## [Text extract]
---+---

Note that these are increasingly stringent requirements such that if a transition is e.g. $L_3$ live, is automatically $L_1$ and $L_2$ live as well. As an example, (b) Example Petri net is live with the given inital state, but with a different (e.g. totally empty) initial state, all of its transitions can be dead. On the other hand, (a) Example Petri net's transitions are all $L_3$ live no matter what the initial state is - they are not $L_4$ live, since when the state is (0,2) or (2,0), one of its transitons can not be fired, since the net is 2-bounded.

A Petri net is $L_k$ live if and only if every transition within it is $L_k$ live.

Boundedness

There are Petri nets where the places are bounded for a maximum number of tokens - in this case, boundedness is an inherent property. However, Petri nets can be defined without the boundedness as an inherent property - in these cases, boundedness is a possible property of the Petri net. A non-inherently bounded Petri net is k-bounded if in no reachable state can at any place contain more than k tokens. A Petri net is safe if it is 1-bounded. Naturally, boundedness in this case is dependent on the initial

M_{0}

marking (i.e. we can put 10 tokens into each place initially, making it impossible that the net is 2-bounded). Also note that the inherently not bounded example (b) Petri net is not bounded as P4 can possess infinite amounts of tokens, if the firing sequence (T1,T2) is repeated infinitely. However, example (a) Petri net, which is inherently bounded to k=2 for all places, is shown at every possible state.

Boundedness of a certain place in an inherently bounded net can be mimiced in an non-inherently bounded net by doing a place-transformation, where a new place (called counter-place) is made, and all transitions that put x tokens to the original place take x tokens from the counter-place, and all transitions that take away x tokens from the original place put x tokens to the counter-place. The number of tokens in $M_{0}$ must now satisfy the equation place+counter-place=boundedness. Thus, doing a place-transformation for all places in a bounded net, and restricting the starting state $M_{0}$ to conform to the above noted equality, a bounded net can easily be transformed to a non-bounded net. Therefore any analysis that is used on inherently non-bounded nets can be used on bounded nets (but not the other way around).

---+---

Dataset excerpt
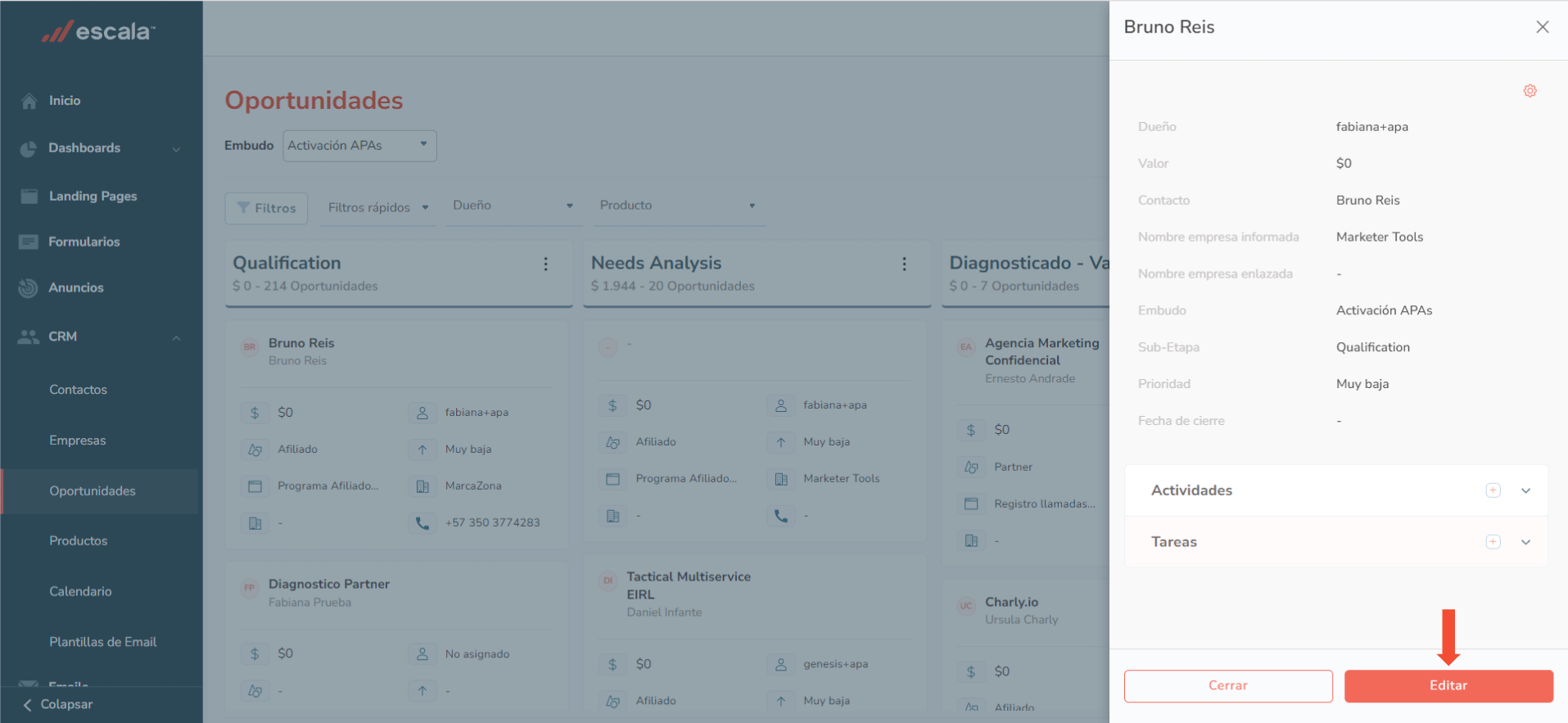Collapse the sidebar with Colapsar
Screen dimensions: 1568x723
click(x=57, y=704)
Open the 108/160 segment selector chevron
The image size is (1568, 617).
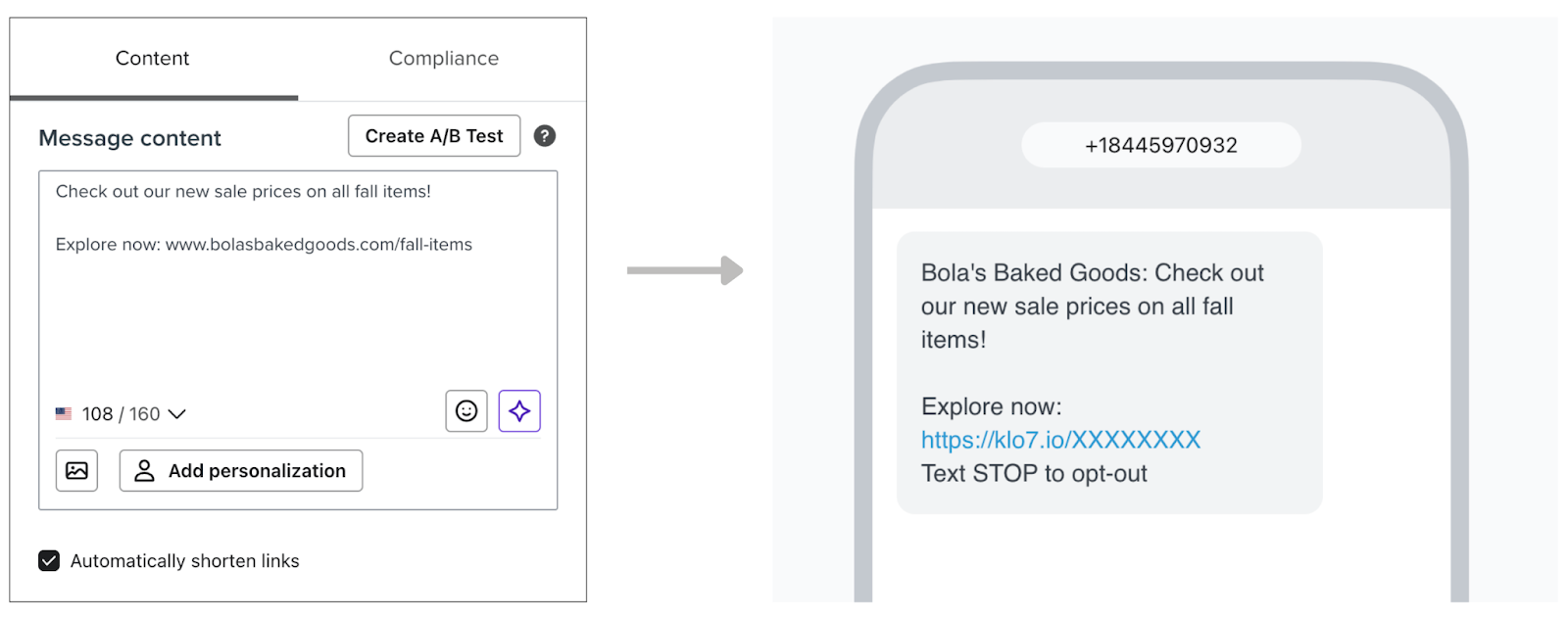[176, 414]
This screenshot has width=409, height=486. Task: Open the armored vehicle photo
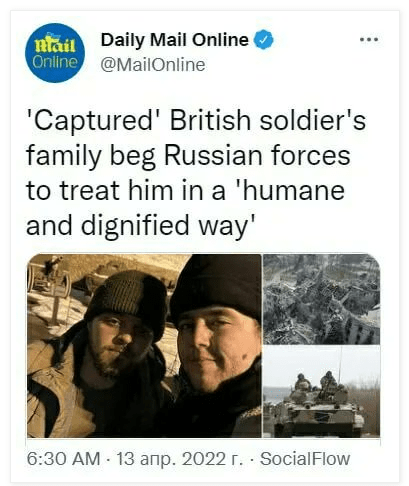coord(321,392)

---+---

## [Requests]
(a) In the Petri net text, what makes a Petri net safe?
(b) Render the listing from the line with "This screenshot has" through the end of the listing as a Markdown table with the columns Row and Line, skipping blank lines. Leave the pictures out.

## [Expected results]
(a) A Petri net is safe if it is 1-bounded.

(b)
| Row | Line |
|---|---|
| 1 | This screenshot has width=409, height=486. Task: Open the armored vehicle photo |
| 2 | coord(321,392) |